Starting her career as a primary school teacher, she has worked with universities to coordinate Indigenous partnerships, worked with Richmond and Hawthorn AFL clubs managing Indigenous development, and helped deliver events such as Dreamtime at the ‘G. This intersection of sports, education, and Indigenous culture is central to the way Munarra operates.
Munarra is not just one thing. As a pathways-based university, with direct ties to both the sporting and education world, it achieves multiple goals, using its close partnerships with La Trobe, GOTAFE, ASHE and University of Melbourne to offer pathways and training across multiple sectors closely tied to Greater Shepparton’s leading industries.
“This isn’t a place where we’re picking up something off the shelf and delivering it out of fancy looking rooms. What we’re looking for is developing programs and projects together, training initiatives, education programs, and professional learning that doesn’t exist because we’re attempting to find solutions to problems that haven’t been dealt with.”

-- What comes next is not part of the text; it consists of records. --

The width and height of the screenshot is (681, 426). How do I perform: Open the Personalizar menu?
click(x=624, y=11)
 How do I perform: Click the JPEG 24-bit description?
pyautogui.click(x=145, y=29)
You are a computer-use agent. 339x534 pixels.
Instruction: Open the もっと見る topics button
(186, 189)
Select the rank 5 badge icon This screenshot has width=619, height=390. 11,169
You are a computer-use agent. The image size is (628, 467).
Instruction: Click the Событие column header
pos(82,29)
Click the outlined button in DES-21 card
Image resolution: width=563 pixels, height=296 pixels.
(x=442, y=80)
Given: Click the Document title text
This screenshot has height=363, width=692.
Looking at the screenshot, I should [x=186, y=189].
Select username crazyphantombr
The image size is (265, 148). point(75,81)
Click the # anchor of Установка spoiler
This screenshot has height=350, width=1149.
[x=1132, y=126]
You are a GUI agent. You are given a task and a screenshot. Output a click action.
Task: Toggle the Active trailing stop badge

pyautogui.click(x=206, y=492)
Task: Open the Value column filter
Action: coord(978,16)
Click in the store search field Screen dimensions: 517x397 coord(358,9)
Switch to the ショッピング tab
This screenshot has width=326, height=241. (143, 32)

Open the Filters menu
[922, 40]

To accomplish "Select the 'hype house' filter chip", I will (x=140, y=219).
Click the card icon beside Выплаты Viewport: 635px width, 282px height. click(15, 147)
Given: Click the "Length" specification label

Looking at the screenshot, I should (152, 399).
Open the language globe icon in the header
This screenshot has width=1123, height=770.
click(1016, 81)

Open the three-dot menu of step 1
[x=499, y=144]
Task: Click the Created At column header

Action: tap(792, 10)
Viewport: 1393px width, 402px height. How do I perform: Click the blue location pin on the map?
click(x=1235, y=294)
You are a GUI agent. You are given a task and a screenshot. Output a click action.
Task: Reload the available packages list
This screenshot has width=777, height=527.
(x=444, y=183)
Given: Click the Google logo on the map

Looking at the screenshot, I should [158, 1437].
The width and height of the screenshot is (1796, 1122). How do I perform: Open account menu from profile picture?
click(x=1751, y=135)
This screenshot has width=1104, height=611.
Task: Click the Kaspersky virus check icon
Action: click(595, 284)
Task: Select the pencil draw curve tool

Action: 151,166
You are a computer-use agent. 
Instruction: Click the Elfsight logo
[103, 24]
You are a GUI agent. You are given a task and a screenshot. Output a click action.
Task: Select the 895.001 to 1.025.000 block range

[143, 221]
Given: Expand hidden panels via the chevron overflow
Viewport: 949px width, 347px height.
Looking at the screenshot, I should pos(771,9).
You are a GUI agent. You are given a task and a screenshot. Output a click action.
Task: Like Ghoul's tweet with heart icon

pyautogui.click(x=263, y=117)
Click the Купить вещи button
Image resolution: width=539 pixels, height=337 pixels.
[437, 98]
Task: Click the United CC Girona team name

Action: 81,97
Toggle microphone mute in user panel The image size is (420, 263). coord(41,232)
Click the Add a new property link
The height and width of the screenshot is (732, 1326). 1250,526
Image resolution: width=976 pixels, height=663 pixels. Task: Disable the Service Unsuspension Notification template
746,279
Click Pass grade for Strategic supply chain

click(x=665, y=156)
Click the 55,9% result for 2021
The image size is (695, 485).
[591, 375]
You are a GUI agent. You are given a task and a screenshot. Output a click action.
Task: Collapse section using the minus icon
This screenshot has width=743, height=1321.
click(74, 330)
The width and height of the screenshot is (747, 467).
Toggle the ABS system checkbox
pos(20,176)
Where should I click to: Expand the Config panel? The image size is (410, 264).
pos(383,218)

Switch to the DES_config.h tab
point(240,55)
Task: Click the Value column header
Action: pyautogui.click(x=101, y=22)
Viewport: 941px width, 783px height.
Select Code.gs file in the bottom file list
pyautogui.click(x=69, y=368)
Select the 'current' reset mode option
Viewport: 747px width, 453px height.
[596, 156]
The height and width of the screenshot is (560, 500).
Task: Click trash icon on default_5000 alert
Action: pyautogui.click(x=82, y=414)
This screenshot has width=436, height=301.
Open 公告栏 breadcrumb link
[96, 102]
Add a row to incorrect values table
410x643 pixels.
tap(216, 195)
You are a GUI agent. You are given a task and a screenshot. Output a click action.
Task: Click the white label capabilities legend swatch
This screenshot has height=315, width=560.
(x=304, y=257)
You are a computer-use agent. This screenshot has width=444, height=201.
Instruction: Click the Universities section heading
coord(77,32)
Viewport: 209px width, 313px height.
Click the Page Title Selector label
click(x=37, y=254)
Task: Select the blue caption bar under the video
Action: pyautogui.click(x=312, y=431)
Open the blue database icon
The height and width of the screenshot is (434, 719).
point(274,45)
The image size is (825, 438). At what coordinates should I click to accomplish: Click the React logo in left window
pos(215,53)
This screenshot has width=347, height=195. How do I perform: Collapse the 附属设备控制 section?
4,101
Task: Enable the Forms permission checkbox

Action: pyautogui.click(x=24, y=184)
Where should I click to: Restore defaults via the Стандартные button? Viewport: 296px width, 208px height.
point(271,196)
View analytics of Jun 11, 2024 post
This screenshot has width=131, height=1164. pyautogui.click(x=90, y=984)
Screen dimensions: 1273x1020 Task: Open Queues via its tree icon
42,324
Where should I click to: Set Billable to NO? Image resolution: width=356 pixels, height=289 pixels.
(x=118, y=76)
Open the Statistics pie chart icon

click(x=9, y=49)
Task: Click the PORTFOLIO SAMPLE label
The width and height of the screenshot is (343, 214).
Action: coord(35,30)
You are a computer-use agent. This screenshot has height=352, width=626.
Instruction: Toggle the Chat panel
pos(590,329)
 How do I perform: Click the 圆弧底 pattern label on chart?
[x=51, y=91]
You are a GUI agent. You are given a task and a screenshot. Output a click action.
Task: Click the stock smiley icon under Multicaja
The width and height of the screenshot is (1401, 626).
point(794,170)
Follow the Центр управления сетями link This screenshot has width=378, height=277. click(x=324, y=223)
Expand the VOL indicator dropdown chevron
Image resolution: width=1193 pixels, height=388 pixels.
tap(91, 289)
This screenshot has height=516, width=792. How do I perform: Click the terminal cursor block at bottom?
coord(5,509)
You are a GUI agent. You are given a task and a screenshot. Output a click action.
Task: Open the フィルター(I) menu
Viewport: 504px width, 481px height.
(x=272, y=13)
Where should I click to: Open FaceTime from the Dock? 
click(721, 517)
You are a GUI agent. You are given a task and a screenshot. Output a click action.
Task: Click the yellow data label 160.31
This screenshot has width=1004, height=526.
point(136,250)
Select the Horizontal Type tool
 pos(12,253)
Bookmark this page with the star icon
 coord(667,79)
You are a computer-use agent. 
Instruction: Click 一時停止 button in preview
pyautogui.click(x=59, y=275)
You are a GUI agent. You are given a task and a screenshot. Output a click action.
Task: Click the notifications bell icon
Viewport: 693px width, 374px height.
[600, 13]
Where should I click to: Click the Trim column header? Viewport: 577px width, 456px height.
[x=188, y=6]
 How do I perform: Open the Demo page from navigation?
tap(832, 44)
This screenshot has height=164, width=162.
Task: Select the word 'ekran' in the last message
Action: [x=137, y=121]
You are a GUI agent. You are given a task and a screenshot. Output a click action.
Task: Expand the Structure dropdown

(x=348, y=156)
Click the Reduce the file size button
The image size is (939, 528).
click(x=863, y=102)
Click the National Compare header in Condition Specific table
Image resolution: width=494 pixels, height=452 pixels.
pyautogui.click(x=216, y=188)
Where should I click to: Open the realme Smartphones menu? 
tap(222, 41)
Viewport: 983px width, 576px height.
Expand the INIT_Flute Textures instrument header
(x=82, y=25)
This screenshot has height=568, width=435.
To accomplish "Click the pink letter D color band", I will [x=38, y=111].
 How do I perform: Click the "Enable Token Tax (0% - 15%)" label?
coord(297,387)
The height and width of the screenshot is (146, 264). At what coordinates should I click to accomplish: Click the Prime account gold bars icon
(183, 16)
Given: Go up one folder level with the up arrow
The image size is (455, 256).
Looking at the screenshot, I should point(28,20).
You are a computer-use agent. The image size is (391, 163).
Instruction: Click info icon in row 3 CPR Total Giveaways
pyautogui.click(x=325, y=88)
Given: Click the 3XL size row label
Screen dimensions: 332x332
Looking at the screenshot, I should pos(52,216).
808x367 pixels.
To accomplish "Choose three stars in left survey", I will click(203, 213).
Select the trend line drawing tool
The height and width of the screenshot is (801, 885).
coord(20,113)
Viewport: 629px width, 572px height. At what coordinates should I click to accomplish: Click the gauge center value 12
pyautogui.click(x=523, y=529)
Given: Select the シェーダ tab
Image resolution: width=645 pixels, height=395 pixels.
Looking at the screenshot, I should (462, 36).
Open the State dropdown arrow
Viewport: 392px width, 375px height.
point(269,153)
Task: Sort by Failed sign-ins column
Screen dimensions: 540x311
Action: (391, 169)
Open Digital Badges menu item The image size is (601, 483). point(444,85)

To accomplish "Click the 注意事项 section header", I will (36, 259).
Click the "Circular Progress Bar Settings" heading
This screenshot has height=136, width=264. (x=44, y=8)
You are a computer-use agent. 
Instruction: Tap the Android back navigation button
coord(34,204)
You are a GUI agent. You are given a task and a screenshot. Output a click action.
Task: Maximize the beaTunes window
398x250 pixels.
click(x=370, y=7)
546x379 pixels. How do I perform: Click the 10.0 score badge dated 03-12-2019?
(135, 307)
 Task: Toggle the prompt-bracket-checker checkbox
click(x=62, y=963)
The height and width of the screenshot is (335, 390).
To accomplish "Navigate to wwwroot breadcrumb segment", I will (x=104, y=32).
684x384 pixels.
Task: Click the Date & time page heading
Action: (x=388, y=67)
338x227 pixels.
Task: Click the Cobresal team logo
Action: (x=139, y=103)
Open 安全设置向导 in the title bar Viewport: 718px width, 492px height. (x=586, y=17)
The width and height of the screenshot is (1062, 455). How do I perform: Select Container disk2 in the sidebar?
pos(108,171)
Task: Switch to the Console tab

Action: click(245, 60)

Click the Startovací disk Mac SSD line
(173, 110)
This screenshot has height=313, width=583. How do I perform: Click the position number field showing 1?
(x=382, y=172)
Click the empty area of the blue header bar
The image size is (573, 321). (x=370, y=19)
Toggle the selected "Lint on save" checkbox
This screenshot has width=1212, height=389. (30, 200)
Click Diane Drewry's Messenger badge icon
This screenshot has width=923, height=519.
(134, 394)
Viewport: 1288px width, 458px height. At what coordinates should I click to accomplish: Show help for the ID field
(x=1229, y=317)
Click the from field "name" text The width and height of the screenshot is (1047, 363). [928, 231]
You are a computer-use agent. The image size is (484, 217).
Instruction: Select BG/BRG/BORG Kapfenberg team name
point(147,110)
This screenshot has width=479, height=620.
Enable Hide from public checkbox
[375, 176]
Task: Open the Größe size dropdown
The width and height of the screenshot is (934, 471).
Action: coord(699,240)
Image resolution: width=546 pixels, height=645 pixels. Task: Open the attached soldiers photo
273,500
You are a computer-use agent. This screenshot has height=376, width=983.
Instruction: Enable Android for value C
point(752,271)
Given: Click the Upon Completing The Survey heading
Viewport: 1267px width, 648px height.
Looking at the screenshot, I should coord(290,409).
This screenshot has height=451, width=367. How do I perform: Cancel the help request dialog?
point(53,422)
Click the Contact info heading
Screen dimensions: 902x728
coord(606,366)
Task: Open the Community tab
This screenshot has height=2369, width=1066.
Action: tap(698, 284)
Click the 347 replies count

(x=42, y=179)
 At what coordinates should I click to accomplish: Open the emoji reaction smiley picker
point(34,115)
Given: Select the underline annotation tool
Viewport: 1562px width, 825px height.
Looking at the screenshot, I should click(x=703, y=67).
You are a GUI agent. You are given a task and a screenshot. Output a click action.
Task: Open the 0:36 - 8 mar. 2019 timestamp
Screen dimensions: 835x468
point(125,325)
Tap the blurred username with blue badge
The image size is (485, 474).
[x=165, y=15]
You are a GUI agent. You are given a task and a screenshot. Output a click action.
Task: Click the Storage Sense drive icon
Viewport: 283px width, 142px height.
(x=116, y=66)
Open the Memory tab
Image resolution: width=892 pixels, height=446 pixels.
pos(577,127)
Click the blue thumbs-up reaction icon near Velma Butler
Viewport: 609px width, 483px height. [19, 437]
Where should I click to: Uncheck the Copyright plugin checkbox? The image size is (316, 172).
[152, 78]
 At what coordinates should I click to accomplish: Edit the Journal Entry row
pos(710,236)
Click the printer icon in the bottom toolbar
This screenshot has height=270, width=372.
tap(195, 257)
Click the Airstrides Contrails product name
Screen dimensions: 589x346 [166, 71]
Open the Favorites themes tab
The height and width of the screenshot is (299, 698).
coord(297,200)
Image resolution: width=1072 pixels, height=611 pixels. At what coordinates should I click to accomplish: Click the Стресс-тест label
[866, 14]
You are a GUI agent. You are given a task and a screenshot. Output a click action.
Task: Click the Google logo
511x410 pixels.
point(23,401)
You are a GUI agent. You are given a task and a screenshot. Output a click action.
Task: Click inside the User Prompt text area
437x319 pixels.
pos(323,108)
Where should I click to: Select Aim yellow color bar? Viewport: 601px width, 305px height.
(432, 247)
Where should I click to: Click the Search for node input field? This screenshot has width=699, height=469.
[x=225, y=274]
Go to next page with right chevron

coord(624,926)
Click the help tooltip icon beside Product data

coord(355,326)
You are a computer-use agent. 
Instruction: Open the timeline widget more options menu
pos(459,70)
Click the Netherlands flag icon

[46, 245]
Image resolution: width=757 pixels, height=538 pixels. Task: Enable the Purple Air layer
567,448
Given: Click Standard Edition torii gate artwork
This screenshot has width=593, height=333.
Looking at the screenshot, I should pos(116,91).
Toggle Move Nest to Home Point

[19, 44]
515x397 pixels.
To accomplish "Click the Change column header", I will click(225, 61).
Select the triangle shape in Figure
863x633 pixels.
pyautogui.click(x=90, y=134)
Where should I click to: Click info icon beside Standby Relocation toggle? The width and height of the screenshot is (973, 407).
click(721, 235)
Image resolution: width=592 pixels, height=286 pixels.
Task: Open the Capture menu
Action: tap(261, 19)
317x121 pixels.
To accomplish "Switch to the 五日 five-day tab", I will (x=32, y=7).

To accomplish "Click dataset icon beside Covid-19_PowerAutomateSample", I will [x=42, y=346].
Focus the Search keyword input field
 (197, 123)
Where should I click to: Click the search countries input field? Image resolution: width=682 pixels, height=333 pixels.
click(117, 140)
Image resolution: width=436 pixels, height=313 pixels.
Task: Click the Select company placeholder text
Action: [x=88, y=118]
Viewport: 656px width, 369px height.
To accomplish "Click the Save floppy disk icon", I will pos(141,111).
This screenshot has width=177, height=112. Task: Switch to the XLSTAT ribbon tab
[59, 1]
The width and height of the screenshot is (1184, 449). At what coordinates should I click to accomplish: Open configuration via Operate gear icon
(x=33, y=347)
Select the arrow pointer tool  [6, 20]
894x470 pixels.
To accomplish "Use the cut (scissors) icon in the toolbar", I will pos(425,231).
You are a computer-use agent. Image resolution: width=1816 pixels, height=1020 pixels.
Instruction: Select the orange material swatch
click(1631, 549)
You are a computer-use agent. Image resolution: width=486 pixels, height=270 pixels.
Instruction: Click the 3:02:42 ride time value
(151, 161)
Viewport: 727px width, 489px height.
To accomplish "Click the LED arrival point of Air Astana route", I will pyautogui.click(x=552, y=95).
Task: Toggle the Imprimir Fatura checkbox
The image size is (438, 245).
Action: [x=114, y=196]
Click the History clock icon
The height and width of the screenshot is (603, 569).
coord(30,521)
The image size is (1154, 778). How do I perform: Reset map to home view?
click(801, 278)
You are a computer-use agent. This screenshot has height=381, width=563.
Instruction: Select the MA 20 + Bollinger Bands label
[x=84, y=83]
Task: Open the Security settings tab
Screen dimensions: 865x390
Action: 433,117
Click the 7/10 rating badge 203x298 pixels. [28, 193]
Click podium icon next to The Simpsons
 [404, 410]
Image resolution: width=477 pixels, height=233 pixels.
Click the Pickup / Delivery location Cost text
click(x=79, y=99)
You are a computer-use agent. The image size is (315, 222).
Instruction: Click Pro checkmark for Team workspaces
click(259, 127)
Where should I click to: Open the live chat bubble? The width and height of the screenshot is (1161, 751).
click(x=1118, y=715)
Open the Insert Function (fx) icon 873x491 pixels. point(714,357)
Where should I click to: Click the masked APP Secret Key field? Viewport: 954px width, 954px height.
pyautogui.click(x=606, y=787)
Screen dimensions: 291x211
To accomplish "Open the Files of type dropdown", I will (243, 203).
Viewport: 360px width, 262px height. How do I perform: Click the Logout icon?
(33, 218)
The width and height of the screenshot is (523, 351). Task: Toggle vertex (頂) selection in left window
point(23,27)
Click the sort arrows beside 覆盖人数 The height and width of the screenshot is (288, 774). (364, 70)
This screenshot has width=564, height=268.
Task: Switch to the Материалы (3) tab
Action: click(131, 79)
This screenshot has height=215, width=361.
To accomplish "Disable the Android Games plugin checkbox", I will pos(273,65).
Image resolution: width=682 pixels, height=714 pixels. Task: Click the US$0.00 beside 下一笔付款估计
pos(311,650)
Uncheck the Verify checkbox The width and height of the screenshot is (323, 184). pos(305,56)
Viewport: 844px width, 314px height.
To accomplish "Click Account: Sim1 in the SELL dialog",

Since it’s official launch in September of 2024, the modern education hub has already passed many milestones, including moving the Year 11 and 12 ASHE cohorts into their onsite classrooms full time, hosting professional development classes, meetings, performances and opening their cafe to the public, both for visitors to the centre and sports crowds at the precinct.
Ange explained that this approach of combining multiple worlds – sports, education and Indigenous innovation, under one roof, stems from the Indigenous philosophy of the invisible spirit, or a way of ensuring high performance. “If all your factors around your physical health, your mental health, your connection to people, to community, the right access to the right things at the right time and strong leadership, if that’s all working together at one time, then you’ve got all the condition set up for success, for excellence.”
“It seems more complex than it is, but effectively, someone is just holding your hand from your little Auskick days all the way through to your career, whatever that ends up being.”
Ange, a Palawa woman from the islands of Tasmania herself, says the Yorta Yorta community stands out as an example of what strong Indigenous communities can achieve. “The number of really significant Aboriginal leaders and elders that live here and are still working in community roles and leading them is just unmatched,” she said.
“Every aspiration comes back to securing futures for young people in the region and keeping people in the region as much as humanly possible.”